A new report from the Alzheimer’s Association indicates that Central New Yorker’s are feeling the impacts of the disease more than they may realize. The report says more people are dying of Alzheimer's and costs for care are skyrocketing.
Around 400,000 people in New York state have been diagnosed with Alzheimer's. This new report focuses on an aspect people haven’t thought about, the economic impact, $277 billion for care per year. And Alzheimer’s Association’s Central New York CEO Cathy James says New Yorkers are feeling it more than any other state.
"Even if we don't have a family member that is currently impacted by it, we are impacted by the fact that cost related Alzheimer's disease in New York state are the highest in the nation. Economically, this is impacting everyone across the country and impacting, economically, New York state even more so."
The report also details the rising prevalence. Over the past 15 years, Alzheimer’s deaths have doubled. James notes there are a few things working against Alzheimer’s treatment compared to other infamously deadly diseases such as cancer, heart disease, and HIV.
"Alzheimer's disease is one of the only top ten diseases that does not have a way to slow down the progression, cure it, or be able to identify it in its earlier states, so that is one of the things that certainly is contributing to death rates in Alzheimer's diseases continue to rise."
That’s not to say that nothing can be done. Medicare wellness has built-in provisions for cognitive screenings. And James says precursor’s for the disease, known as biomarkers, can be identified.
"Are there there things within the body that are telling us that there are changes going on in the brain long before we start seeing symptoms? Researchers are thinking that the brain is undergoing and the body is undergoing those changes decades, perhaps, before we even start seeing those physical symptoms."
She recommends anyone noticing changes in themselves or someone else to contact a health professional. A list of 10 signs of Alzheimer’s can be found at alz.org/cny.
UPDATED ALZHEIMER'S STATISTICS
The Facts and Figures report provides an in-depth look at the latest national statistics and information on Alzheimer’s prevalence, incidence, mortality, costs of care and caregiving:
Prevalence, Incidence and Mortality
- An estimated 5.7 million Americans of all ages are living with Alzheimer’s dementia in 2018.
- By 2025 – just seven years from now – the number of people age 65 and older with Alzheimer’s dementia is estimated to reach 7.1 million – an increase of almost 29 percent from the 5.5 million age 65 and older affected in 2018.

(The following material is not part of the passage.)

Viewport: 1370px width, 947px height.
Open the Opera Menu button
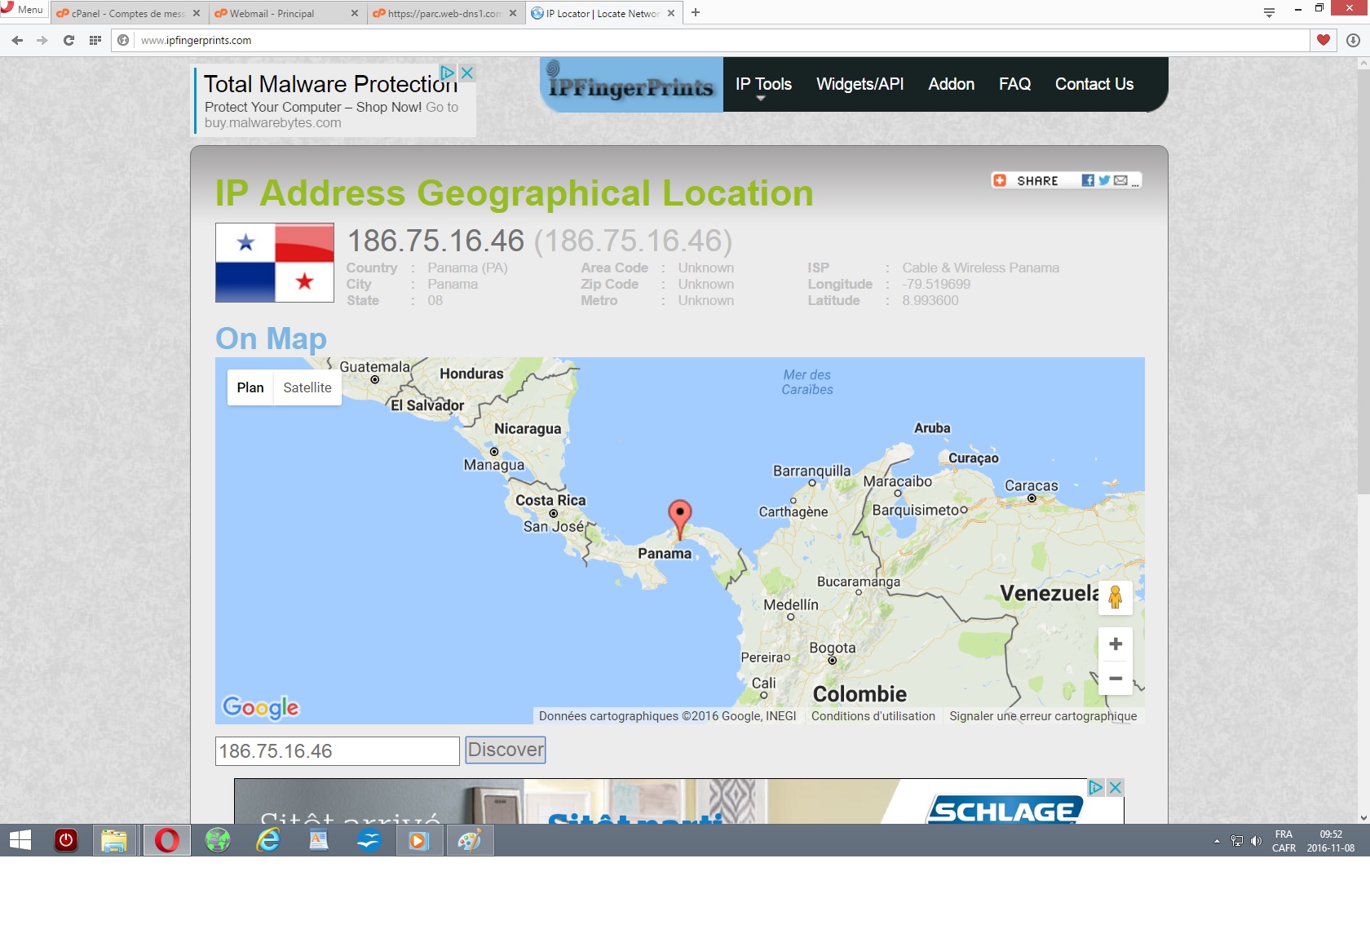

- Barring the development of medical breakthroughs, the number of people age 65 and older with Alzheimer’s dementia may nearly triple from 5.5 million to 13.8 million by 2050.
- Two-thirds of Americans over age 65 with Alzheimer’s dementia (3.4 million) are women.
- Every 65 seconds, someone in the U.S. develops Alzheimer’s dementia. By mid-century, someone in the U.S. will develop the disease every 33 seconds.
- Alzheimer’s is the sixth-leading cause of death in the U.S., and it is the fifth-leading cause of death for those age 65 and older.
- As the population of the U.S. ages, Alzheimer’s is becoming a more common cause of death, and it is the only top 10 cause of death that cannot be prevented, cured or even slowed.
Cost of Care
- Total national cost of caring for those with Alzheimer’s and other dementias is estimated at $277 billion (not including unpaid caregiving) in 2018, of which $186 billion is the cost to Medicare and Medicaid; out-of-pocket costs represent $60 billion of the total payments, while other costs total $30 billion.
- Total payments for health care, long-term care and hospice care for people with Alzheimer’s and other dementias are projected to increase to more than $1.1 trillion in 2050 (in 2018 dollars).
- In 2017, the lifetime cost of care for a person living with dementia was $341,840 – with 70 percent of this cost borne by families directly through out-of-pocket costs and the value of unpaid care.
- Nearly half of all caregivers (48 percent) who provide help to older adults do so for someone with Alzheimer’s or another dementia.
- Approximately two-thirds of caregivers are women, and one-third of dementia caregivers are daughters.
- Forty-one percent of caregivers have a household income of $50,000 or less.
- It is estimated that the U.S. has approximately half the number of certified geriatricians that it currently needs, and only nine percent of nurse practitioners report having special expertise in gerontological care.